■ TASK DETAILS ■
All lines with the word "Given" must be pulled from the entries below.
Start of EXERCISE DATA
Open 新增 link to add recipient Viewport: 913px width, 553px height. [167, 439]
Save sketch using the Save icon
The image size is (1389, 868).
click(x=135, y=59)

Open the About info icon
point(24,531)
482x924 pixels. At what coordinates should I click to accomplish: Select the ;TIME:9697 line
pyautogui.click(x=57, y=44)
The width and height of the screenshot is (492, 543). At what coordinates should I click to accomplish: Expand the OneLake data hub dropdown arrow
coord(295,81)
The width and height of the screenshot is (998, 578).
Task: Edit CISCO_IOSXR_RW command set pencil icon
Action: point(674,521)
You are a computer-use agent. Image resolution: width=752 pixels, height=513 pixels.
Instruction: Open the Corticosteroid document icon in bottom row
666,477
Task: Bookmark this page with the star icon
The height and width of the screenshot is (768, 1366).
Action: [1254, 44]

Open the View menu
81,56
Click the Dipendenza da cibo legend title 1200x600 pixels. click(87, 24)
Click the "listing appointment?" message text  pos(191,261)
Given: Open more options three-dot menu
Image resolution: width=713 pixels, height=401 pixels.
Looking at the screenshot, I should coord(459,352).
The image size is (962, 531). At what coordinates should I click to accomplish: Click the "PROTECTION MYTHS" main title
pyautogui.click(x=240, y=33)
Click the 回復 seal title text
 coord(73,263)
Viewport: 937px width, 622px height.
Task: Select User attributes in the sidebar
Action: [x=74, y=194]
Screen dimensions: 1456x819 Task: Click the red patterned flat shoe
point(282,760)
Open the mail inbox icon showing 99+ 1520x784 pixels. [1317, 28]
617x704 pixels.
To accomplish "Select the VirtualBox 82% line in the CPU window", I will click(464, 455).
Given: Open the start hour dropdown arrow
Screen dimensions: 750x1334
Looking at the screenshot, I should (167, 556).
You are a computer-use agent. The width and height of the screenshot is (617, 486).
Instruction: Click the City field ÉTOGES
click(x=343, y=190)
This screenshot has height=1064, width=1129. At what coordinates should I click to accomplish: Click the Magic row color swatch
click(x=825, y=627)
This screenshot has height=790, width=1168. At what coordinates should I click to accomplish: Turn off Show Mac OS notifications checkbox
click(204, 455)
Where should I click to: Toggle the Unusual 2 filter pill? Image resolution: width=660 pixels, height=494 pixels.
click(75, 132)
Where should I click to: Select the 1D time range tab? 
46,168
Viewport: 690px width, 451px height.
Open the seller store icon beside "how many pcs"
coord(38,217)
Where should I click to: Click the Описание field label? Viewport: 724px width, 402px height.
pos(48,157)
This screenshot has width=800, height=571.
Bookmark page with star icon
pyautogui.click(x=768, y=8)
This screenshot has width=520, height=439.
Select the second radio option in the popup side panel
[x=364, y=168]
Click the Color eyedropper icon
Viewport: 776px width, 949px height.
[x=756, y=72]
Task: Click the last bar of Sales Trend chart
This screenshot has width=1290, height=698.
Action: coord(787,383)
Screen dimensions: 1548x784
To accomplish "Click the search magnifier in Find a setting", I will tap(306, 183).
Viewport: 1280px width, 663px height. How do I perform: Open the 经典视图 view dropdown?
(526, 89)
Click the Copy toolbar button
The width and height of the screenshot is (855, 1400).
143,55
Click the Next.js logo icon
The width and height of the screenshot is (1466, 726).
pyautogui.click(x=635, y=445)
End of EXERCISE DATA
■ SOLUTION TO THIS TASK ■
Given: Open more options three-dot menu
Given: Open the start hour dropdown arrow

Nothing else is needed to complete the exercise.